Flagging life-expectancy, chronic disease, depression and mental illness, cancer, asthma, autism spectrum disorders, autoimmune diseases, inflammatory bowel disease, psoriasis, multiple sclerosis, eating disorders, obesity, fatty liver-disease, ADHD and gender-identity disorders, the MAHA agenda laid out in the Executive Order— if taken at face value — represents a full-scale, broad-spectrum critique of industrial modernity. Though attention is directed at the petrochemical innovations associated with the 2nd industrial revolution — the reference to issues such as depression, ADHD, eating disorders and even autism is suggestive of a wider sensitivity to the instrumental-rational, disenchanted and hyper-individuated consequences of modernity.
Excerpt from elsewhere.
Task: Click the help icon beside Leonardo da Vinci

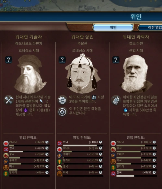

I have summarized these on several occasions including here:

Can our humanity survive the circular economy?: On edible insects, lab-grown meat and 'going green'
In short, there is in this new sensitivity to environmental problems at the heart of the American system of power, a real opening for a right wing project for civilizational renewal that is: genuinely environmental; localist with an intrinsic bias to subsidiarity; foregrounds social capital, trust and the formation of individuals (including ecological conscience formation); skeptical of unrestrained corporate capitalism — whilst remaining vehemently opposed to the progressive, utopian, equalitarian project of the left.
So the challenge has been issued, the gauntlet thrown down.
Other things being equal, you’d think this would all be music to the ears of the green movement. Real leverage at the heart of government, after all, comes around only once in a generation. But just as a window has opened up for a realignment of the right towards a more ecological and place-bound form for economy, the greens have all but abandoned the field in favour of global liberalism and a Faustian version of eco-modernization. Think about how extraordinary this is. For Greens it is now more important to burn Tesla charging stations and vandalize Musk-mobiles — which is to say to derail and destroy the most significant infrastructure for ostensibly their most sacred goal, Net Zero personal transport — in order to score points in the left/right culture war.
Robinson Jeffers, Rearmament, 1935
These grand and fatal movements toward death: the grandeur of the mass
Makes pity a fool, the tearing pity
For the atoms of the mass, the persons, the victims, makes it seem monstrous
To admire the tragic beauty they build.
It is beautiful as a river flowing or a slowly gathering
Glacier on a high mountain rock-face,
Bound to plow down a forest, or as frost in November,
The gold and flaming death-dance for leaves,
Or a girl in the night of her spent maidenhood, bleeding and kissing.
I would burn my right hand in a slow fire
To change the future…I should do foolishly. The beauty of modern
Man is not in the persons but in the
Disastrous rhythm, the heavy and mobile masses, the dance of the
Dream-led masses down the dark mountain.